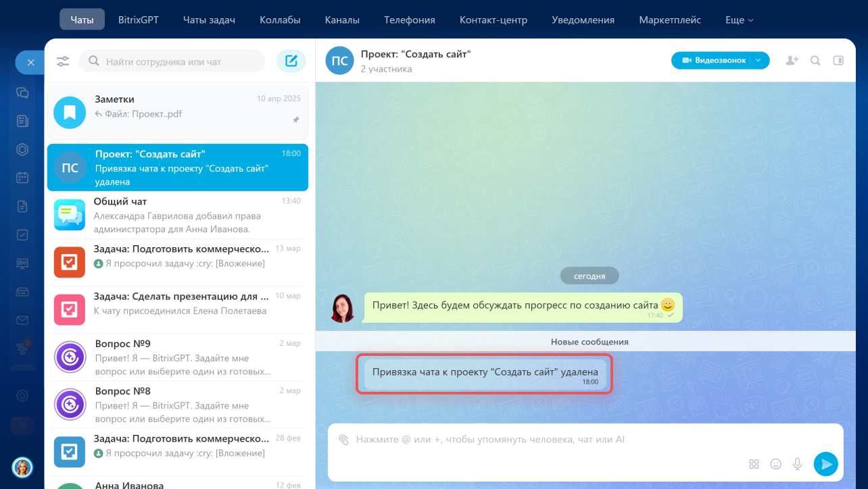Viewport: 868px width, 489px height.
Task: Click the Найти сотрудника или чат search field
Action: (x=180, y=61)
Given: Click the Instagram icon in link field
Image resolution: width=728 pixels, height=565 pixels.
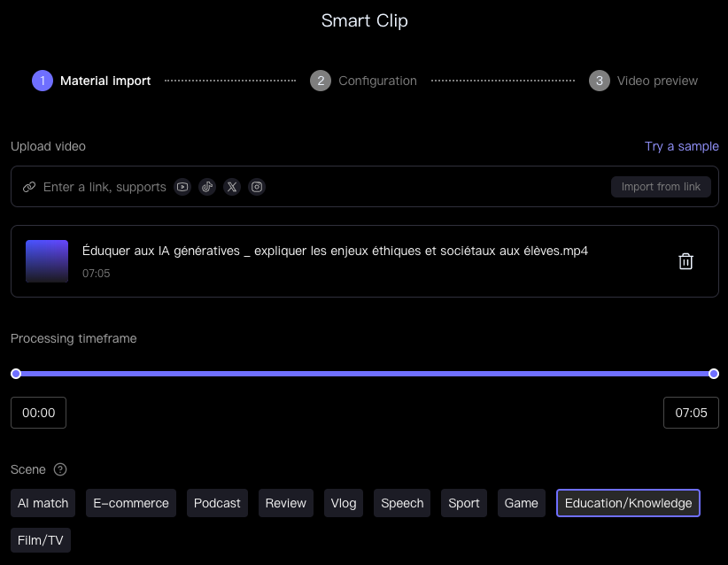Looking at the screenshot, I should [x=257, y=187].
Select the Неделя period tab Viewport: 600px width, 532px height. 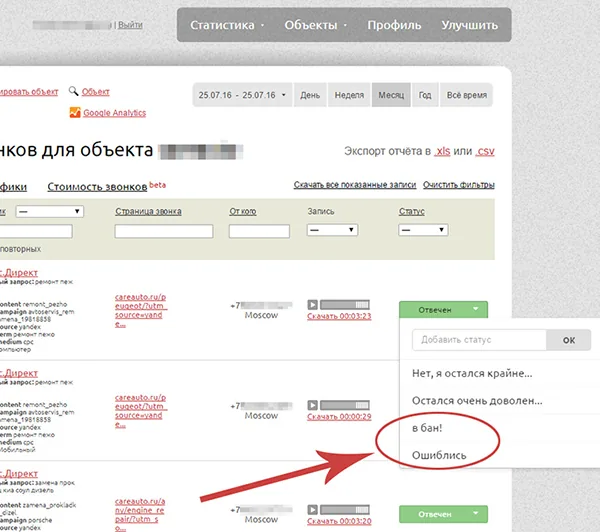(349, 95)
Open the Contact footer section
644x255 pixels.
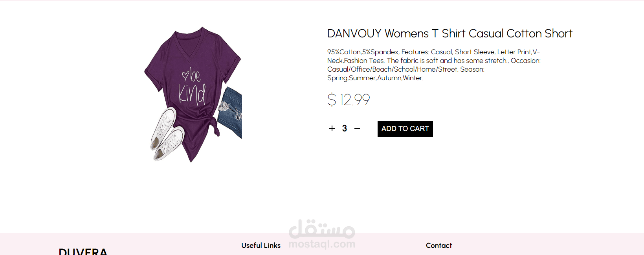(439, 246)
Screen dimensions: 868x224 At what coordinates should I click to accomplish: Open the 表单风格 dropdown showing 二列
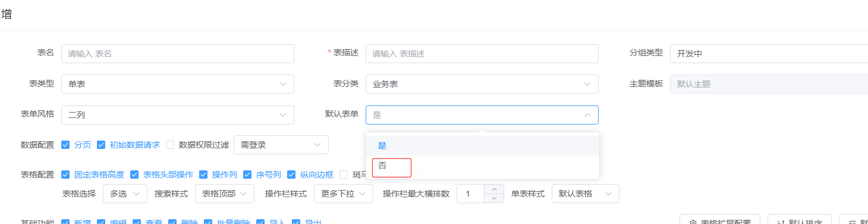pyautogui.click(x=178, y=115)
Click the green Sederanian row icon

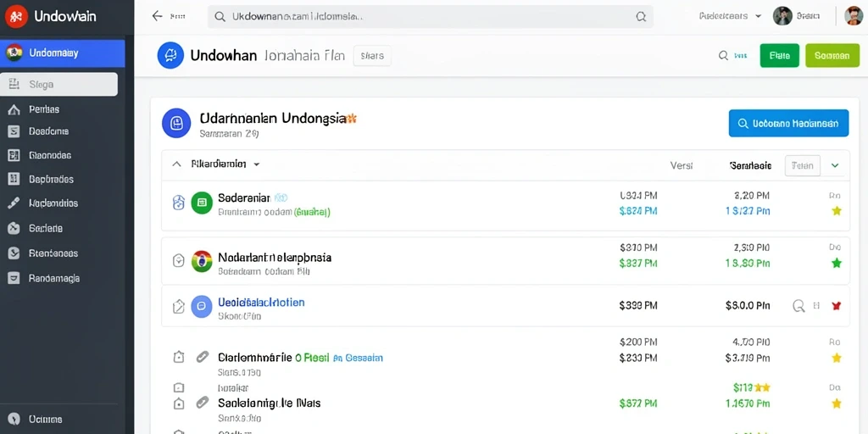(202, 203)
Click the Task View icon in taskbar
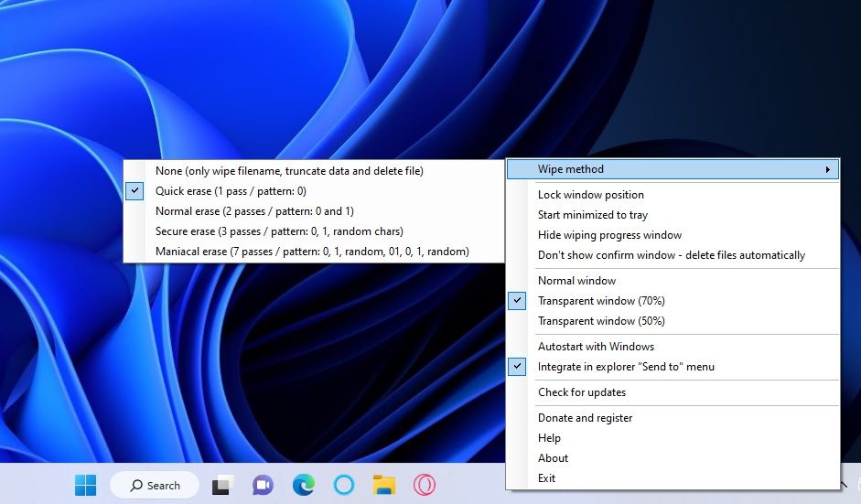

* * *

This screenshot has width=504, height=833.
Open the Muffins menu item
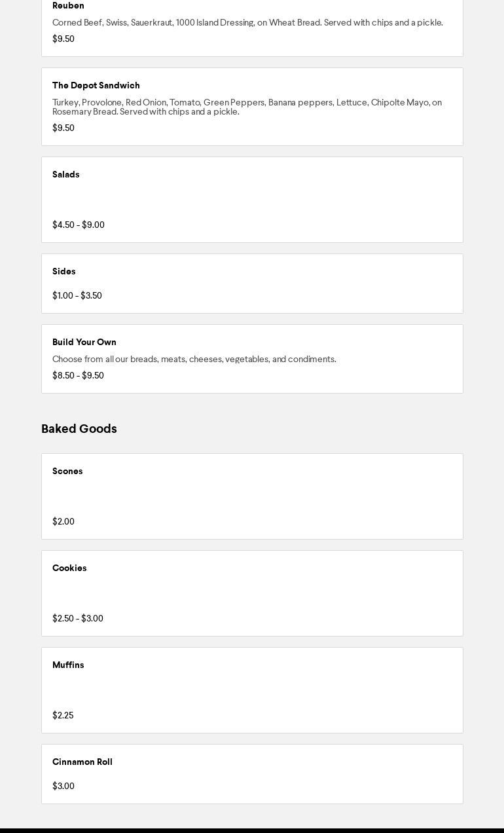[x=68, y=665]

> _Description of the task_
Reproduce the listing above from the line that holds "Open the Contact footer section" through the line that holds "Click the Task View icon in taskbar", both included, with the pictures left out.

> _Solution_
Open the Contact footer section
644x255 pixels.
(439, 246)
Screen dimensions: 868x224 At what coordinates should I click to accomplish: Open the 表单风格 dropdown showing 二列
pyautogui.click(x=178, y=115)
Click the green Sederanian row icon

(202, 203)
Click the Task View icon in taskbar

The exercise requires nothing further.